## [Given entries]
*** Block opens ***
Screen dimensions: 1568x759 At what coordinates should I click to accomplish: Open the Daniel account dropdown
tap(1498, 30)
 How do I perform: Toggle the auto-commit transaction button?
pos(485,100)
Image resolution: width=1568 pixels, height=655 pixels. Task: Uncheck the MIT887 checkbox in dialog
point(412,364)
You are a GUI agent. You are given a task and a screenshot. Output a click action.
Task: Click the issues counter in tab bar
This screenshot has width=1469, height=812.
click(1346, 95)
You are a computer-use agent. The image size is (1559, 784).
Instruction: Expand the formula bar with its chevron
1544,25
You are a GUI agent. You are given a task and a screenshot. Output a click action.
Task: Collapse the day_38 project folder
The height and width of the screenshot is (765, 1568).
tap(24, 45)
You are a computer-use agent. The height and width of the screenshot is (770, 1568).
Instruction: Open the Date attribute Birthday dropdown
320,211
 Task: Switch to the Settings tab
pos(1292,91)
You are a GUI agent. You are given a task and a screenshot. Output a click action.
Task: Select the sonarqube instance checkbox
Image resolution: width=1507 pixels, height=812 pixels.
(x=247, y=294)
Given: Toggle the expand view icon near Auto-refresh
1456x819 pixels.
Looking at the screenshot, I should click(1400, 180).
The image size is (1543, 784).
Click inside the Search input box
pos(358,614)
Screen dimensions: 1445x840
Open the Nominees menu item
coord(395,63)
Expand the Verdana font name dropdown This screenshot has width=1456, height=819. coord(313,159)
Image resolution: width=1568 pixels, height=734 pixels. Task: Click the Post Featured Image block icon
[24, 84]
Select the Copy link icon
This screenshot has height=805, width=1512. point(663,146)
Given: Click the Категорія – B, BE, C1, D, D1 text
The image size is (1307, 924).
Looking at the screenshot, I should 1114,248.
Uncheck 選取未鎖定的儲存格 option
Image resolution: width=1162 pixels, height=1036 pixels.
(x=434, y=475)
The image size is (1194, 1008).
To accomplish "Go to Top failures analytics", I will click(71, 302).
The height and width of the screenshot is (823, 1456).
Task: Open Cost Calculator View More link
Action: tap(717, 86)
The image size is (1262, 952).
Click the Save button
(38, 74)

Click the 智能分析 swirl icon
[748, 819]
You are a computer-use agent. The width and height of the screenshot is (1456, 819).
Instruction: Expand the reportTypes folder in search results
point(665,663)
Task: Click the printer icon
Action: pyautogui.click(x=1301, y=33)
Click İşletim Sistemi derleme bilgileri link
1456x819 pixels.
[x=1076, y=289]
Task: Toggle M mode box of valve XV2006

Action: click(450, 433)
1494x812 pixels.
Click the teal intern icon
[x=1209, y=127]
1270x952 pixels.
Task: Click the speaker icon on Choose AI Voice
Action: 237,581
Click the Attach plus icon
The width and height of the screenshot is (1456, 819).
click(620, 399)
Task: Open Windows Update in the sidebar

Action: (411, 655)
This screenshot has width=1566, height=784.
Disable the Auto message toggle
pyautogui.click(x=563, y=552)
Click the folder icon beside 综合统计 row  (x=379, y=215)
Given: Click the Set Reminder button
*** Block closes ***
## [Description of the task]
Only a number is wanted here: the tally of lines in the entries that include the word "computer".

## [Written response]
3